### Document passage
★ ★ ★

As with the previously described staging embodiment, the containers C, are oriented with their openings facing forward and a deposited article will maintain a position in the lateral center of the belt 150 as it approaches the belt forming means 160. The belt 150 with the intermittently-disposed, untreated containers then passes through the belt forming means 160 to curl the belt in its lateral dimension into a curled belt at point 159, with the untreated containers C disposed thereon. After passing through the entrance choke 111, the untreated containers are passed through the exposure chamber 102 and exposed to the microwave energy as previously described herein.
In yet another alternative embodiment of a staging system, the stream of untreated containers C can be accumulated into a storage and queuing area, and then fed individually onto the belt and into and through the microwave heater. An example of a storage and queuing area and apparatus is a container cup nesting and de-nesting assembly. Untreated beverage containers are received in one or more stacks, and an end-most container is removed from the stack (de-nested) at a predetermined pitch (interval and rate). The de-nested beverage container is then deposited at and onto the in-feed end of the conveyor belt. Examples of an apparatus for de-nesting a stack of container cups are illustrated and described in U.S. Pat. Nos. 2,556,740, 3,756,452 and 6,913,433, and EP Patent 2,025,629, the disclosures of which are incorporated by reference in their entireties.

★ ★ ★

### Record extracts

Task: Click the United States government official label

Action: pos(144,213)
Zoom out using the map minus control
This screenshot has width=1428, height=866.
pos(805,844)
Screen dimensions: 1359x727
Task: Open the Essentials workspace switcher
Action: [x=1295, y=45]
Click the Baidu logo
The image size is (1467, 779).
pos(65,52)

★ ★ ★

### List of tasks
**A.** Reproduce the passage on container staging, starting with "In yet another" and going on through "in their entireties.".
**B.** List every patent cited in the passage on container staging as an example of a de-nesting apparatus.

### Outputs for the tasks
**A.**
In yet another alternative embodiment of a staging system, the stream of untreated containers C can be accumulated into a storage and queuing area, and then fed individually onto the belt and into and through the microwave heater. An example of a storage and queuing area and apparatus is a container cup nesting and de-nesting assembly. Untreated beverage containers are received in one or more stacks, and an end-most container is removed from the stack (de-nested) at a predetermined pitch (interval and rate). The de-nested beverage container is then deposited at and onto the in-feed end of the conveyor belt. Examples of an apparatus for de-nesting a stack of container cups are illustrated and described in U.S. Pat. Nos. 2,556,740, 3,756,452 and 6,913,433, and EP Patent 2,025,629, the disclosures of which are incorporated by reference in their entireties.

**B.**
U.S. Pat. No. 2,556,740
U.S. Pat. No. 3,756,452
U.S. Pat. No. 6,913,433
EP Patent 2,025,629